Pangeran "Jaka" Taruna mengatakan bahwa dia juga mengikuti sayembara yang diminta leh Dewi Purbawati. Mendengar hal ini Pangeran Situbanda marah dan menyuruh Pangeran "Jaka" Taruna pulang. Pangeran "Jaka" Taruna tidak mau meninggalkan hutan itu. Akhirnya kedua pangeran itu bertarung habis-habisan, mempertaruhkan nyawa demi sang pujaan hati. Dalam pertarungan itu, Pangeran "Jaka" Taruna berhasil dilemparkan oleh Pangeran Situbanda hingga tersangkut di dahan sebuah pohon yang sangat tinggi.

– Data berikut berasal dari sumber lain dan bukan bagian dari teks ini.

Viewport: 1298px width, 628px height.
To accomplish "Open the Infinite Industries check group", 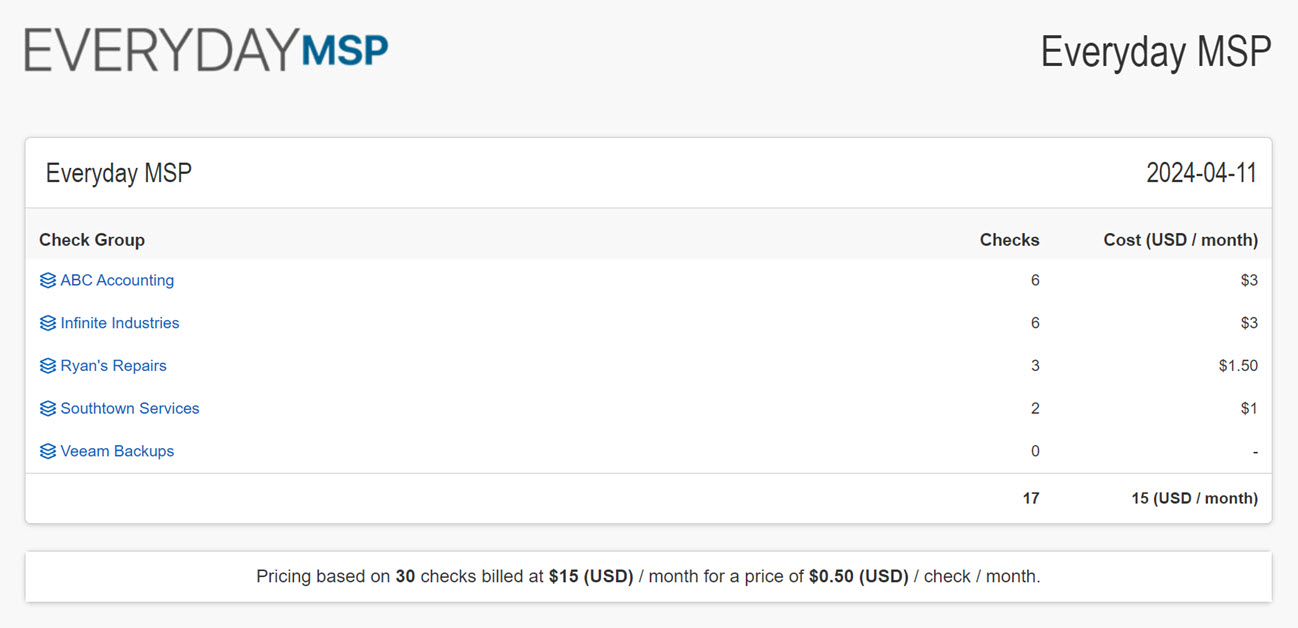I will click(120, 323).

Pangeran "Jaka" Taruna melolong-lolong meminta pertolongan. Namun, Pngeran Situbanda tidak ambil peduli dan meninggalkan Pangeran "Jaka" Taruna. Pangeran "Jaka" Taruna tidak henti-hentinya meminta pertolongan. Pada saat itu, ada seorang pemuda bernama "Jaka" Jumput yang pekerjaan sehari-harinya mencari dedaunan untuk bahan obat-obatan lewat di bawah pohon tempat Pangeran "Jaka" Taruna tersangkut. Mendengar ada suara minta tolong, "Jaka" Jumput segera mencari-cari arah datangnya suara. Ketika sudah ditemukan, "Jaka" Jumput pun menolong Pangeran "Jaka" Taruna dengan menurunkannya dari dahan pohon yang tinggi. "Jaka" Jumput pun menanyakan hal ihwal sampai Pangeran "Jaka" Taruna bisa tersangkut di dahan pohon. Pangeran "Jaka" Taruna pun menceritakan semuanya.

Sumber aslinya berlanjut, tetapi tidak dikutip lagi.